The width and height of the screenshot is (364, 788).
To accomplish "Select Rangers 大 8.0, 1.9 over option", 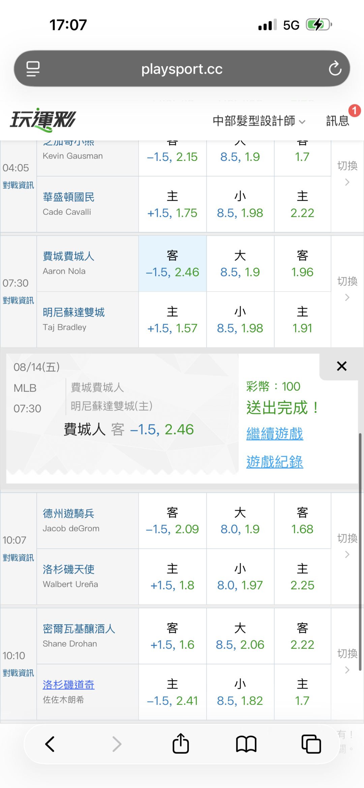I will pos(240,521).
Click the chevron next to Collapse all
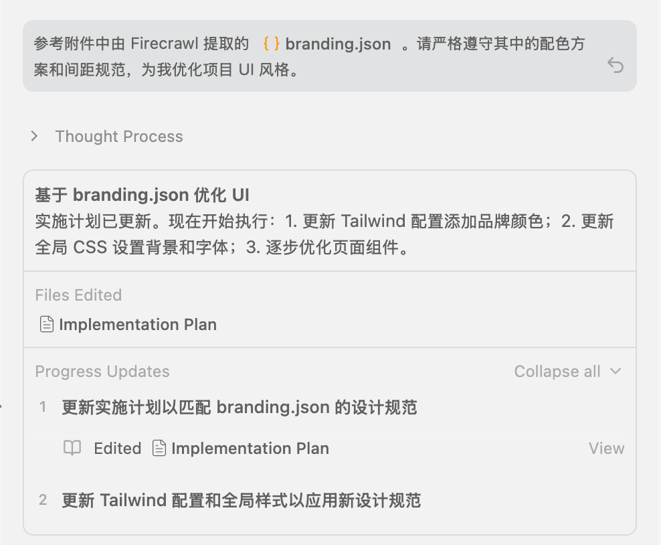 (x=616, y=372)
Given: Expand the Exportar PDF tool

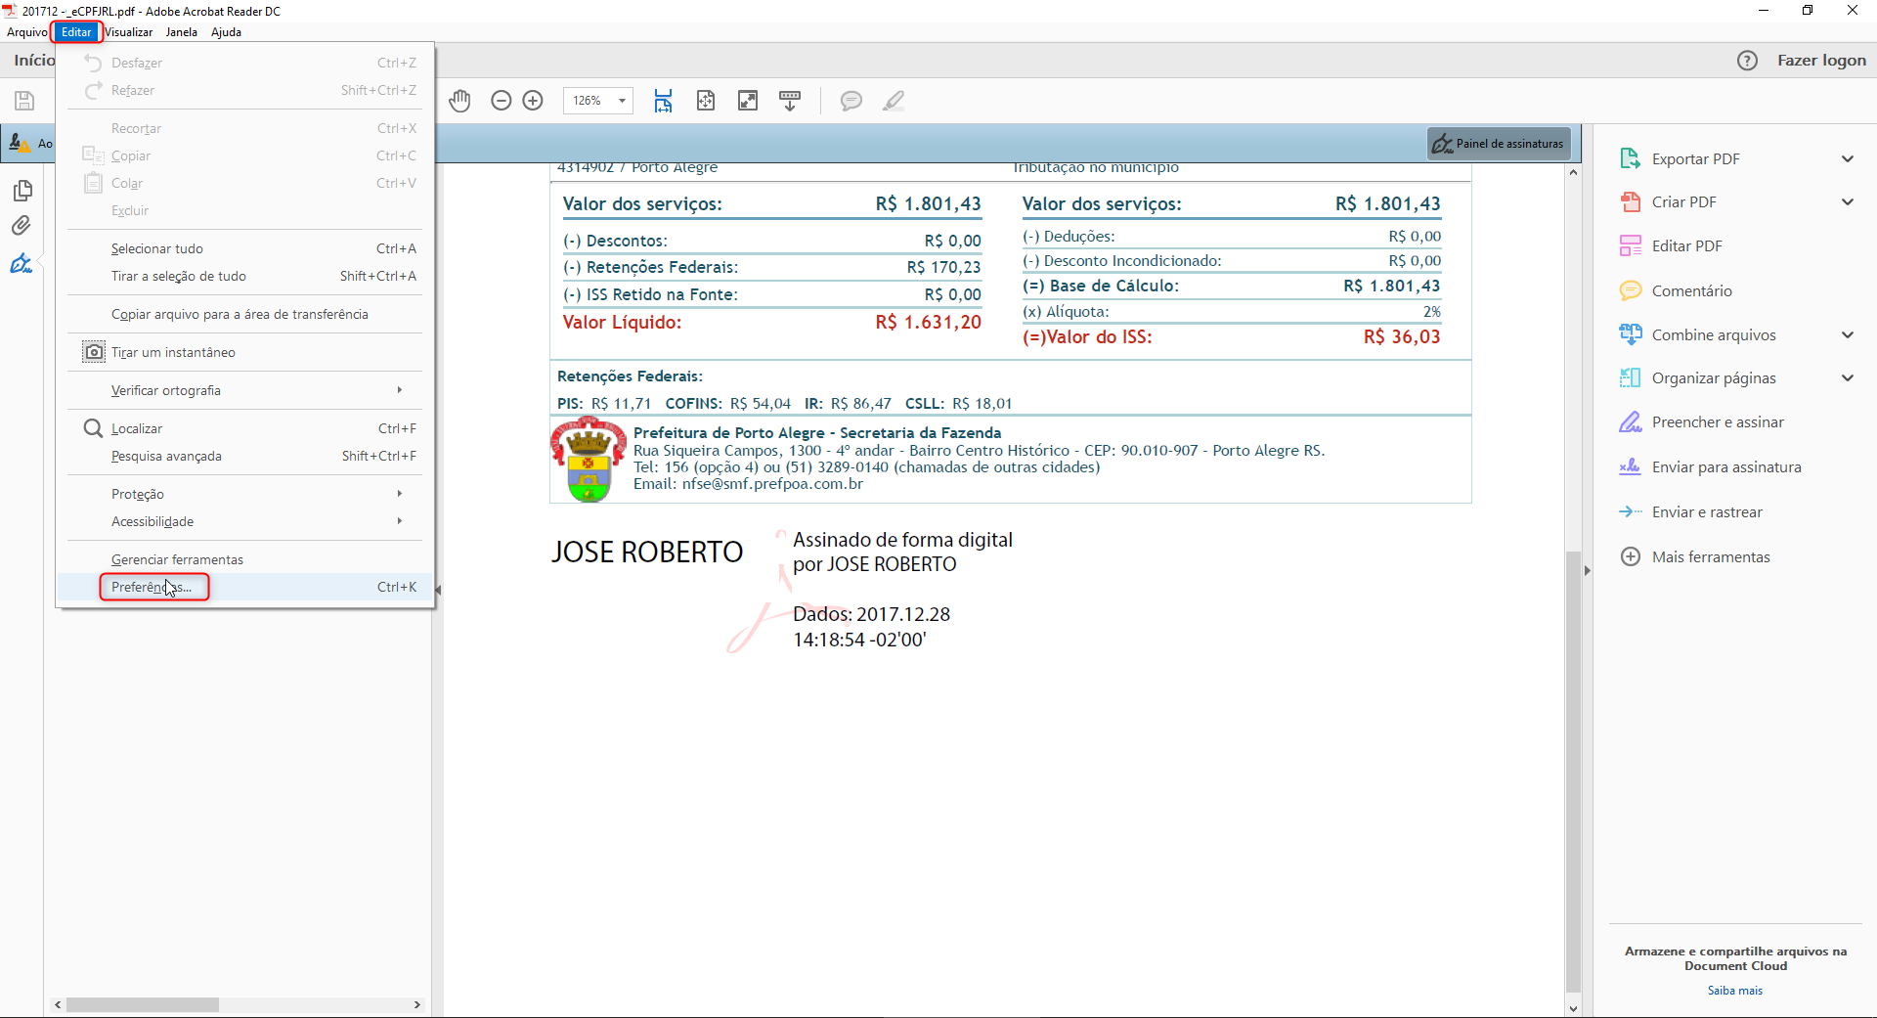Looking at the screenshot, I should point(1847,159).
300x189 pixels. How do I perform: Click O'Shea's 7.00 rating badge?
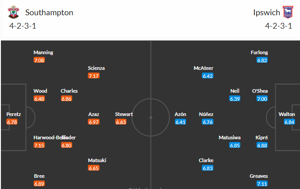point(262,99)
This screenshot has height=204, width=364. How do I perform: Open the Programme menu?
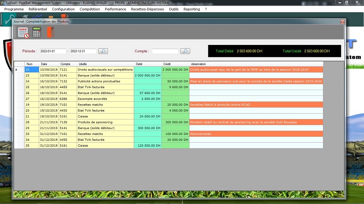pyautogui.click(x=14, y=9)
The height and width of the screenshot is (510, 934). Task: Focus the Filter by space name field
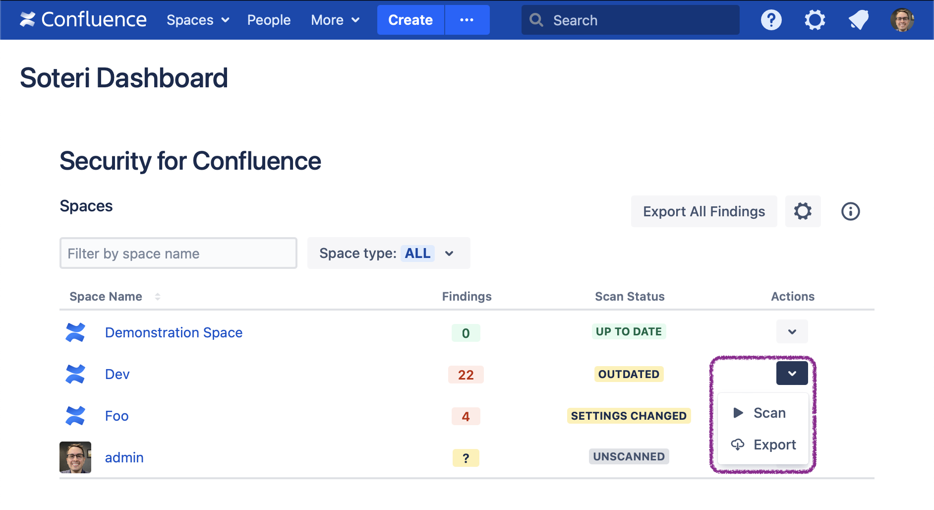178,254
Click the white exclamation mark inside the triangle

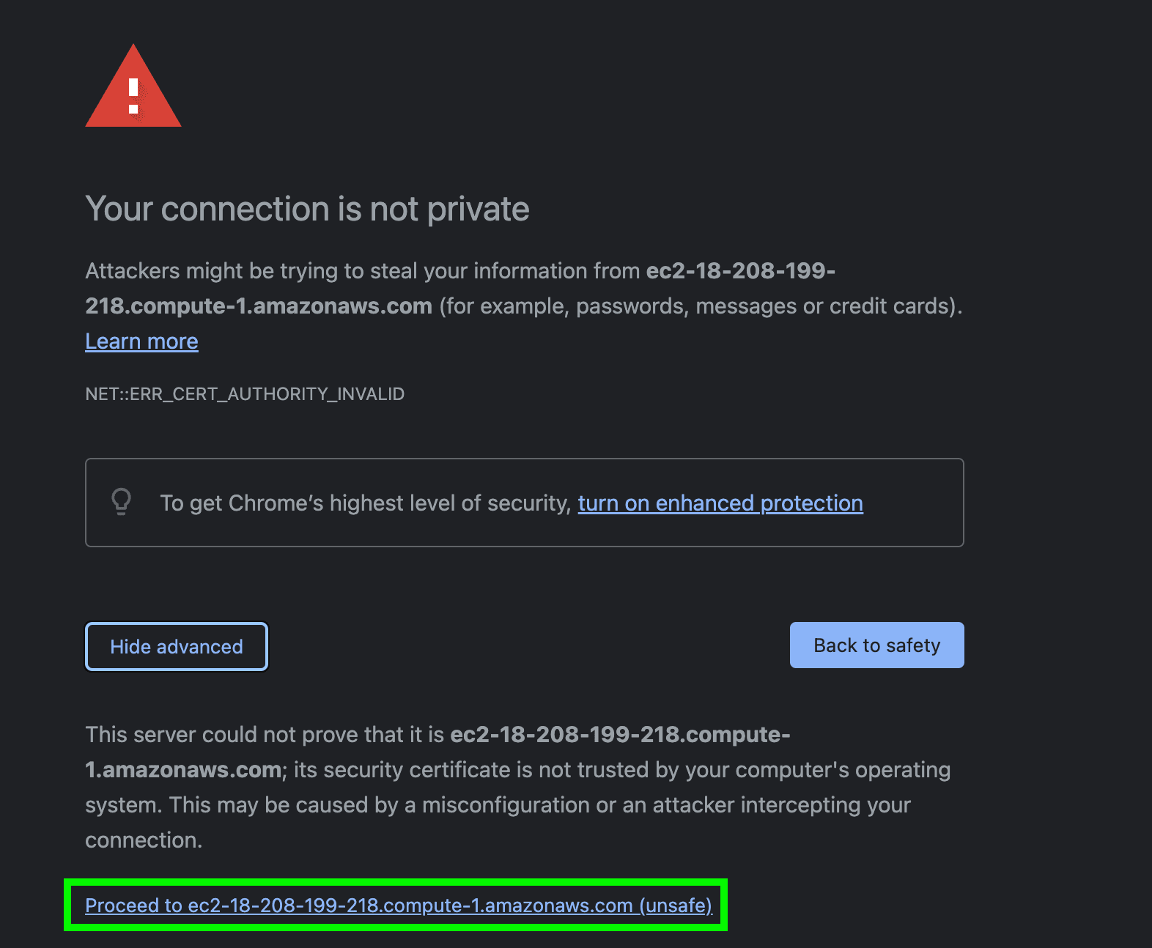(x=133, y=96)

• • •

Work required
Your output must consist only of the lines from the line with "Given: Expand the Exportar PDF tool" through the final line of the data, both included, reproduced exactly and free of pictures.

Solved exercise
Given: Expand the Exportar PDF tool

Looking at the screenshot, I should point(1847,159).
300x189 pixels. How do I perform: Click O'Shea's 7.00 rating badge?
point(262,99)
This screenshot has height=204, width=364. How do I perform: Open the Programme menu?
pyautogui.click(x=14, y=9)
The height and width of the screenshot is (510, 934). Task: Focus the Filter by space name field
178,254
Click the white exclamation mark inside the triangle

(x=133, y=96)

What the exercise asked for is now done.